The DEA seized $43,167 from Stacy Jones last May as she was trying to fly home to Tampa, Florida, from Wilmington, North Carolina. Jones says the cash was from the sale of a used car, as well as money she and her husband intended to take to a casino.

Jones is now a named plaintiff in a class-action civil rights lawsuit filed in January by the Institute for Justice, a public interest law firm. Although it is legal to fly domestically with large amounts of undeclared cash, the Institute for Justice lawsuit claims that the DEA and the Transportation Security Administration (TSA) have a practice or policy of seizing currency from travelers at U.S. airports without probable cause simply if the dollar amount is greater than $5,000. This practice, the suit argues, violates travelers' Fourth Amendment rights.

In a Nov. 12 letter to Jones' attorney, the DEA announced it would be returning all of Jones' money.

"Getting my money back is a big relief, but DEA never should have taken it in the first place," Jones said in an Institute for Justice press release. "In going through this nightmare, I found out that I'm not the only innocent American who has been treated this way. I hope that my continuing lawsuit will end the government's practice of treating people flying with cash like criminals."

Under civil asset forfeiture laws, police and prosecutors can seize property when that property is suspected of being connected to criminal activity, even if the owner is never charged or convicted of a crime. Law enforcement groups say the practice allows them to disrupt organized crime, like drug trafficking, by targeting its illicit proceeds. 

However, civil liberties groups say civil asset forfeiture has too few procedural protections for property owners and creates perverse incentives for police to seize cash based on mere suspicion. 

Reason reported on Jones' case in September, when she joined the class-action suit as a plaintiff:

After flying from Tampa to North Carolina for a casino reopening last May, Stacy Jones and her husband had dinner with friends, who were interested in buying a car the couple owned. They paid for it in cash. When the couple had to cut their trip short because of a death in the family, Jones put that money, along with cash she had for gambling, in a carry-on bag and headed for the airport in Wilmington, never considering the possibility that she was about to be robbed of $43,000 by the DEA.

A local sheriff's deputy, alerted to the presence of seizable cash by TSA screeners, grilled Jones and her husband about the money and deemed their explanation fishy, even after he called their friend, who confirmed the car purchase but was unable to say exactly how many miles were on the odometer. The deputy called in two DEA agents, who interrogated the couple some more and then announced that they were seizing the money based on their suspicion that it was related to drug trafficking.

One of the other named plaintiffs in the lawsuit, Terrence Rolin, a 79-year-old retired railroad engineer, had his life savings of $82,373 seized by the DEA after his daughter, Rebecca Brown, tried to take it on a flight out of Pittsburgh with the intent of depositing it in a bank. After the case went public, the DEA returned the money.
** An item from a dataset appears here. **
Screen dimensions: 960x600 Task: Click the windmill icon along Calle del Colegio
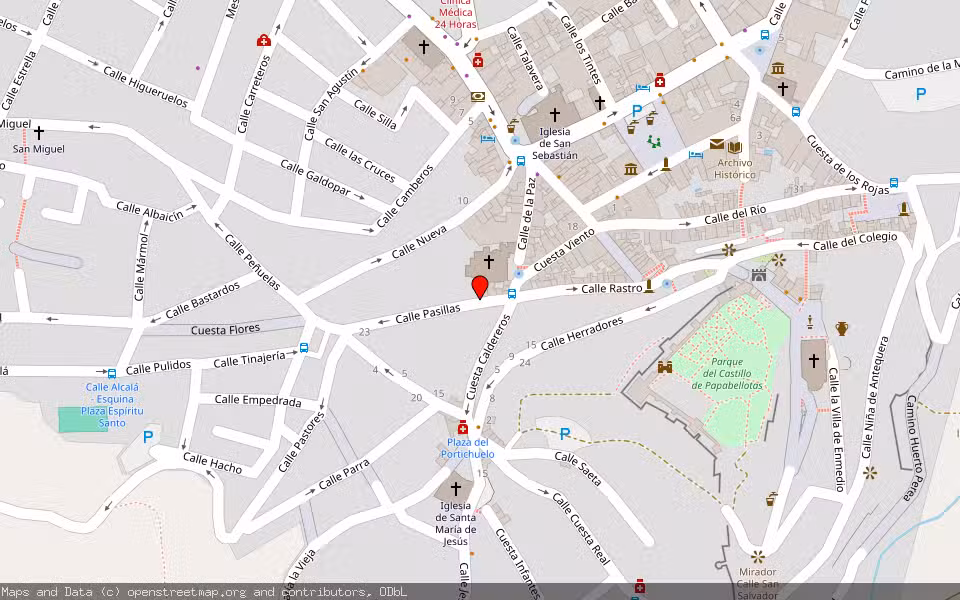click(728, 249)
In 2016, a USA Today investigation found the DEA seized more than $209 million from at least 5,200 travelers in 15 major airports over the previous decade.

A 2017 report by the Justice Department Office of Inspector General found that the DEA seized more than $4 billion in cash from people suspected of drug activity over the previous decade, but $3.2 billion of those seizures were never connected to any criminal charges.

"We are glad that Stacy will get her money back, but it is shameful that federal agents keep targeting innocent flyers at our nation's airports," Institute for Justice senior attorney Dan Alban said. "We are going to keep fighting to end TSA's and DEA's unconstitutional and unlawful practices of seizing people and their cash without reasonable suspicion or probable cause."